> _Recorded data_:

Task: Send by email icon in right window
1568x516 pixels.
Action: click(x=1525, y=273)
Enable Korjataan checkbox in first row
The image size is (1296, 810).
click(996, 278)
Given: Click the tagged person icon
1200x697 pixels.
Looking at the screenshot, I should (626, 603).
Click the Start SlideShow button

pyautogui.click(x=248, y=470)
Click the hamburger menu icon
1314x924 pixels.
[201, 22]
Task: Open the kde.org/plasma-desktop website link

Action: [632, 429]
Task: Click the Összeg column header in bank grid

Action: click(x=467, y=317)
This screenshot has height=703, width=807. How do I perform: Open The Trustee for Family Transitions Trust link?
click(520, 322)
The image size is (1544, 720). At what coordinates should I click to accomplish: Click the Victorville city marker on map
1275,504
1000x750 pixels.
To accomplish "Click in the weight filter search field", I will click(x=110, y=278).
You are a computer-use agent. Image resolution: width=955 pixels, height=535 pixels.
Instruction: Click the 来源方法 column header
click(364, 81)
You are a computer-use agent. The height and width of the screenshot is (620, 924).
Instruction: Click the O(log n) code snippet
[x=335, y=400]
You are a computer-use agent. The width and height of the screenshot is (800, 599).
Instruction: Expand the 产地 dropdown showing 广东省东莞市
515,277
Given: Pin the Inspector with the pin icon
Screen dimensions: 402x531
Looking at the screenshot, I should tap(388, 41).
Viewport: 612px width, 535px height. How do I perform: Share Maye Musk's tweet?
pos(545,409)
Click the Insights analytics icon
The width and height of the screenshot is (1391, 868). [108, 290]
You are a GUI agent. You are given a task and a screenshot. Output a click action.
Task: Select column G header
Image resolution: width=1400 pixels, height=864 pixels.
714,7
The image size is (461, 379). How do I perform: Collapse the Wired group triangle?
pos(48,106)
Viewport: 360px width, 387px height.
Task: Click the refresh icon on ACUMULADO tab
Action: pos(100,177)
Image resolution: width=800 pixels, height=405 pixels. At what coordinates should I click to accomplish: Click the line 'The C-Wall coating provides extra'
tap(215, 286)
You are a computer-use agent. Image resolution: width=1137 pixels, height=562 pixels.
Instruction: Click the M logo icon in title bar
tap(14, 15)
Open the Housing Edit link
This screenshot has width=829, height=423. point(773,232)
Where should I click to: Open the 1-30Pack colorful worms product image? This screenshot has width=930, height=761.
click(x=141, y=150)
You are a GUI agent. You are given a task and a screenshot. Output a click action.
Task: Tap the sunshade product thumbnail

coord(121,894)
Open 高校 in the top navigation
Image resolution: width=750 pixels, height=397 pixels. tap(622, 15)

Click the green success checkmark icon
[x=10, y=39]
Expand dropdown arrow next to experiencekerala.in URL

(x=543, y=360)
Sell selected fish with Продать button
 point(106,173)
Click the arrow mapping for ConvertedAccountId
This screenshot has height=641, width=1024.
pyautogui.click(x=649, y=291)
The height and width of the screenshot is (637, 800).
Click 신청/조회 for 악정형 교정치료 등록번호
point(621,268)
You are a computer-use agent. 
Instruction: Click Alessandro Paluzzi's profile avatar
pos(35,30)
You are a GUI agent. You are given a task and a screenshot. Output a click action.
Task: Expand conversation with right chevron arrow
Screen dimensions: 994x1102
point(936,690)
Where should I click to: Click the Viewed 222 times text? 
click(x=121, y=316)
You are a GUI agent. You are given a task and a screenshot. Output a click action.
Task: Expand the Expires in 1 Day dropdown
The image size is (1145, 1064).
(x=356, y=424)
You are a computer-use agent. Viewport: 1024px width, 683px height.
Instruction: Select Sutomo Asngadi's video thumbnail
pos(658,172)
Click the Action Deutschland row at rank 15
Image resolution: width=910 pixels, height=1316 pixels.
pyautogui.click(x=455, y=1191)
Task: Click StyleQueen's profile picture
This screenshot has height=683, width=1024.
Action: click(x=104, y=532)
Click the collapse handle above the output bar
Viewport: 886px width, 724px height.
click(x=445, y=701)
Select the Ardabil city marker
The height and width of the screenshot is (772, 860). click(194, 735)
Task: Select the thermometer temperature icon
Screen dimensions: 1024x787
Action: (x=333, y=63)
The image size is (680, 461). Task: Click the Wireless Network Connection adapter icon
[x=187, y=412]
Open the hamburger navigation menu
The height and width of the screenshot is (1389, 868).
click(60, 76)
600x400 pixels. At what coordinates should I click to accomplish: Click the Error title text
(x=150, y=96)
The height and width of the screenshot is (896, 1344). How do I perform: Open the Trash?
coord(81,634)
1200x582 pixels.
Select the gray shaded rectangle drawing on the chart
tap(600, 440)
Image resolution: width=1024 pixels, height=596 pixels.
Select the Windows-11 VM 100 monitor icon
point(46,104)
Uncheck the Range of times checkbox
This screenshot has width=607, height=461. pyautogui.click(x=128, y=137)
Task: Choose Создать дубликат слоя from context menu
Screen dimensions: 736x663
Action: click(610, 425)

> _TASK INSTRUCTIONS_: Find the lines in the records that include the string "computer", and reply with how many there are, nothing more.

> _SOLUTION_: 6